58 Pulmonary Embolus and Thrombolysis

Clinical Presentation

A 32-year-old female with a history of systemic lupus erythematosus presented to the emergency room with acute onset of severe shortness of breath, pleuritic chest pain, tachycardia, and hypotension.

Figure 58-1 A 32-year-old woman with shortness of breath, chest pain, tachycardia, and hypotension. (A) Contrast-enhanced spiral CT images show large left segmental pulmonary thromboembolus. (B) Large thrombus within the intrahepatic inferior vena cava.

Radiologic Studies

Contrast-enhanced spiral CT showed bilateral large filling defects in the main and segmental pulmonary arteries (Fig. 58-1A). In addition, a large filling defect was present in the suprarenal inferior vena cava (Fig. 58-1B).

Diagnosis

Massive pulmonary embolism (PE) with hemodynamic collapse.

Treatment

As a result of the large PE, hemodynamic instability, and the low risk of bleeding complications in this young patient, she was referred to interventional radiology for emergent, catheter-directed thrombolysis of the pulmonary arteries. A Van Aman catheter was used for selective pulmonary arteriography, which confirmed the diagnosis of massive PE (Fig. 58-2). Thrombolysis was performed using 100 mg of recombinant tissue plasminogen activator (rTPA) infused over 2 hours. Marked improvement in respiratory status was noted at the conclusion of the infusion period, and the patient became normotensive. She returned to interventional radiology for catheter removal and follow-up angiogram revealed near-complete resolution of the bilateral pulmonary arterial thromboembolus (Fig. 58-3). There were no procedure-related complications.

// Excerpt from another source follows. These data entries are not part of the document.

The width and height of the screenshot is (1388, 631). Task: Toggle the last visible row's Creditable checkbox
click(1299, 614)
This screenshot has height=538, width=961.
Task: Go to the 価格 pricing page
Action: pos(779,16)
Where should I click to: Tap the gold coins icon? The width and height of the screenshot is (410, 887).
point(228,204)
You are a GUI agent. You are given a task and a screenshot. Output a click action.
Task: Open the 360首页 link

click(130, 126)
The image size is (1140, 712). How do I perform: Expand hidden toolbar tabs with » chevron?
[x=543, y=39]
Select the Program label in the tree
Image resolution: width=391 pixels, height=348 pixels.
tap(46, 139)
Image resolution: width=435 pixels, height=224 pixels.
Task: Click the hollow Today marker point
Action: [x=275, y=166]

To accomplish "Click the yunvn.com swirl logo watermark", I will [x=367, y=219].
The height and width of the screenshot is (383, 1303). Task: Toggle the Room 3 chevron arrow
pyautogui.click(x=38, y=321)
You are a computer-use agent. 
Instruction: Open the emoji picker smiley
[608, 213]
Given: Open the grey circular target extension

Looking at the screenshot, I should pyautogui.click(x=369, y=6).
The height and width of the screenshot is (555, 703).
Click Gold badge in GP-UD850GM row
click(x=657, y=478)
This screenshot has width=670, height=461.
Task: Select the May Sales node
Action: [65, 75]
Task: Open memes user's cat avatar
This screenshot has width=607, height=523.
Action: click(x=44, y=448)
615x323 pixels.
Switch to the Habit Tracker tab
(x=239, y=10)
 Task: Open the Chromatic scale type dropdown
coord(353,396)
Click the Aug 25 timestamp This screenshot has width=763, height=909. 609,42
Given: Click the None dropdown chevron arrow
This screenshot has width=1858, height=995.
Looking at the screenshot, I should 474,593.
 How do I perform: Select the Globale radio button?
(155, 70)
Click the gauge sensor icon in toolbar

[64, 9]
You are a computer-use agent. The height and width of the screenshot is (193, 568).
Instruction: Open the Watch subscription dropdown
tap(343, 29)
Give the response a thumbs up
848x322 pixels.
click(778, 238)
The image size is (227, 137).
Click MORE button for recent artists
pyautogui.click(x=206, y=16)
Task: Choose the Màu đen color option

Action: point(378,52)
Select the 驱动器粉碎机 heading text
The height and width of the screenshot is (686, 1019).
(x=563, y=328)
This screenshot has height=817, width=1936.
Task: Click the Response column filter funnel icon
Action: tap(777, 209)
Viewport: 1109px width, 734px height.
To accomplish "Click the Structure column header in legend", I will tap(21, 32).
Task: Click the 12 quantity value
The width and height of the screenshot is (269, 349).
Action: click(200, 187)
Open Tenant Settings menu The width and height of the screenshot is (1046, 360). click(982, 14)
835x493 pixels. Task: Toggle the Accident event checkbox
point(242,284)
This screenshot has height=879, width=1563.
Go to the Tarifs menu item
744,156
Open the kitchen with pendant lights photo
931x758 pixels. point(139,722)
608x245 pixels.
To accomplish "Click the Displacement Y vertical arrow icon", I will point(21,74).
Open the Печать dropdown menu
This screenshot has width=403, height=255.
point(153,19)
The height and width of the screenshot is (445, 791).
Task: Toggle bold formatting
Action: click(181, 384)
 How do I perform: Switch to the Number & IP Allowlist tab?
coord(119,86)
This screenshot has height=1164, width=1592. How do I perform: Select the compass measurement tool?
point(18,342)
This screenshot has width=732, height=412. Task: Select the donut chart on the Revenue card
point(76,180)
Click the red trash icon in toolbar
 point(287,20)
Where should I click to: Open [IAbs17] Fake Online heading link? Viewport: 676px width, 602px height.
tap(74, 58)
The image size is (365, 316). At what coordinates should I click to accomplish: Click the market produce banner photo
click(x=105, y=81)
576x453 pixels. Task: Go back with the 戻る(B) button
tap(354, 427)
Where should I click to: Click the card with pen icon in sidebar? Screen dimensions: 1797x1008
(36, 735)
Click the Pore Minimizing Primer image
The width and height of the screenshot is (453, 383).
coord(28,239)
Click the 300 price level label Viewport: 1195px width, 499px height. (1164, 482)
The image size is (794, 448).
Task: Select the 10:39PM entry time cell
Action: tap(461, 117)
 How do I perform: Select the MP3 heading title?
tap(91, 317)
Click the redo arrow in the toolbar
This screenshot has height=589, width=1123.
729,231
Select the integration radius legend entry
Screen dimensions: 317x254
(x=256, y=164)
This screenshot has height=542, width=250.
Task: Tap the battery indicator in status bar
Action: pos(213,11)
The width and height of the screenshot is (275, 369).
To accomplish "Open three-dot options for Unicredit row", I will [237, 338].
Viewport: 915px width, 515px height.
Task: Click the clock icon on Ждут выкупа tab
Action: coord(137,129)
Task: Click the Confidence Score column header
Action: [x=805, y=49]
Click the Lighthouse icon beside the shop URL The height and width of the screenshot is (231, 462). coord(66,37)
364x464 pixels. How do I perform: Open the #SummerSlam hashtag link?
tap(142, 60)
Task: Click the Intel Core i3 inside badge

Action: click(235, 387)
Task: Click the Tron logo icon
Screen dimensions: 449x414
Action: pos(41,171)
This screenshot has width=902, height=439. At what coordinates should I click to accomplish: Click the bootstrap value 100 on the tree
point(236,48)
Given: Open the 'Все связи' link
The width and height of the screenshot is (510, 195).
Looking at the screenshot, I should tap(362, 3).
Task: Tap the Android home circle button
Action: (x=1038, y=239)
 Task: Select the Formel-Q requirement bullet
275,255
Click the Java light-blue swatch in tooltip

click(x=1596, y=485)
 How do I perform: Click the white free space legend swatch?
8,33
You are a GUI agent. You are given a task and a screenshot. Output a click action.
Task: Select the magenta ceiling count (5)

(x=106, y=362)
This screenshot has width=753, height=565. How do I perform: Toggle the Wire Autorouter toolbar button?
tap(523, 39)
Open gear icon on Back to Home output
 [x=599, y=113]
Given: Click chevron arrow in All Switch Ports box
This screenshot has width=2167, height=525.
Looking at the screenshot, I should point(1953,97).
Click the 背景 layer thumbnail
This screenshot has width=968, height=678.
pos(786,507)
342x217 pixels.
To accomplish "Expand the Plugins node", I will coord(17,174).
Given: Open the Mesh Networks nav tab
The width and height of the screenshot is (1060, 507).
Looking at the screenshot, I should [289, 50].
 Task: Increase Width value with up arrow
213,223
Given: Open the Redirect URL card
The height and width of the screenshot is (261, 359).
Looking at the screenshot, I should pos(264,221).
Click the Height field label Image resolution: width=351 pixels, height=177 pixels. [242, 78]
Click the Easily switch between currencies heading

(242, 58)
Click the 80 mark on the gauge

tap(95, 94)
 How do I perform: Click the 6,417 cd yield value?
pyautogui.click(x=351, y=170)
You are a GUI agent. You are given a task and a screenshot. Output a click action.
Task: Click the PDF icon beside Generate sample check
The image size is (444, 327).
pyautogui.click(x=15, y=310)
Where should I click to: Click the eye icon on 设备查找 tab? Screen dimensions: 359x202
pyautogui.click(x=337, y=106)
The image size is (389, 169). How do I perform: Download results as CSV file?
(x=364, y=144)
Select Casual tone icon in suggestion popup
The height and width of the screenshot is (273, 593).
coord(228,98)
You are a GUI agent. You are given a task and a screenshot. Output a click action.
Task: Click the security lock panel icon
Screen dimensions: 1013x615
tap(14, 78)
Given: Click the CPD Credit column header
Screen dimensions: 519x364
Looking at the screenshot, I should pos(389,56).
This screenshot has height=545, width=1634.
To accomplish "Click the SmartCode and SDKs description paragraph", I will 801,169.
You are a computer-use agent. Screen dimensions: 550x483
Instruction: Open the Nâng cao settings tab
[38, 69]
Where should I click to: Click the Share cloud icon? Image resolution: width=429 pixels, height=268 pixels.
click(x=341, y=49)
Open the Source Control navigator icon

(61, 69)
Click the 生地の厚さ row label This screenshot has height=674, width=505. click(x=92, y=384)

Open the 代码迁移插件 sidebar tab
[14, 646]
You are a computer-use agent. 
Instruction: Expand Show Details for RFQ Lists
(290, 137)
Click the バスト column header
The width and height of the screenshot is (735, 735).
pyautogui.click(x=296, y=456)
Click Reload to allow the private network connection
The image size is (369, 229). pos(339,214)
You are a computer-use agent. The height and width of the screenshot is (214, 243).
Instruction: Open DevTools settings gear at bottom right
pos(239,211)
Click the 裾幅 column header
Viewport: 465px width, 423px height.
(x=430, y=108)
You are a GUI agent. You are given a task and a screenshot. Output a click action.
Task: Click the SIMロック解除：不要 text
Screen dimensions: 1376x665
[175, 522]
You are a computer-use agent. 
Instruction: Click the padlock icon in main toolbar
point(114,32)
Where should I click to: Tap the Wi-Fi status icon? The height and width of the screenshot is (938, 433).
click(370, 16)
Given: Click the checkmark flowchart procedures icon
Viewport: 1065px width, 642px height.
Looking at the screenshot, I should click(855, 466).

Figure 58-2 Pulmonary angiography. (A) Massive pulmonary embolus is revealed by delayed perfusion of the entire right lung and segments of the left lung with associated intraluminal thrombus. (B) Parenchymal phase images enhance the finding of bilateral, markedly diminished pulmonary perfusion.

Figure 58-3 Post-thrombolysis. (A) Arterial phase pulmonary angiogram shows no residual intraluminal thrombus. (B) Delayed image shows near-uniform parenchymal perfusion.

Equipment

Contrast material

7F Van Aman catheter (Cook, Bloomington, Indiana)

0.035” standard guidewire (Boston Scientific, Natick, Massachusetts)

Recombinant tissue plasminogen activator (100 mg; Genentech, South San Francisco, California)

Discussion

Background

Each year, PE occurs in about 0.5 to 2 per 1000 people, frequently affecting hospitalized patients. The estimated death rate of undiagnosed PE is approximately 30%, as opposed to 3% when the diagnosis is made and proper treatment is provided. A wide range of risk factors have been demonstrated, including an extended period of immobility, dehydration, pregnancy and childbirth, and conditions that increase the tendency to clot blood, such as malignancy, blood dyscrasias, and the use of some drugs such as oral contraceptives. Clinical presentation is based on the respiratory and hemodynamic consequences of the underlying thromboembolus. Patients may present with a spectrum of findings ranging from sudden onset of cough, mild chest pain, dyspnea, syncope, and hemoptysis to severe hemodynamic changes such as tachycardia and hypotension, indicating right heart failure. In the last decade, an evolution in the imaging work-up of PE has resulted from technical advancements in the available imaging modalities. Ventilation/perfusion scanning in nuclear medicine was once the mainstay screening exam for PE, but this technique was largely replaced by spiral CT. More recently multidetector row CT (MDCT) has shown tremendous promise in improving the detection of peripheral emboli by providing superior resolution in the setting of diminished motion artifact.

Just as the diagnostic work-up is evolving for patients with PE, so, too, is the treatment algorithm. The goal of the pulmonologist is to distinguish between patients with mild symptoms of PE and patients with life-threatening hemodynamic instability, apply the appropriate therapy in a precipitous manner, and thereby prevent escalation of the clinical symptoms. Death can result from massive PE, recurrent PE, or progression of an existing PE, and is often caused by right ventricular failure. Therefore, the goals of existing medical therapies include prevention of clot propagation (anticoagulation), prevention of recurrence (caval filtration), and restoration of hemodynamic stability in patients with massive PE (thrombolysis). In most patients with hemodynamic collapse and massive PE, death is likely to occur within 2 hours, and rapid infusion of a massive dose of rTPA is absolutely indicated despite the risks of bleeding complications.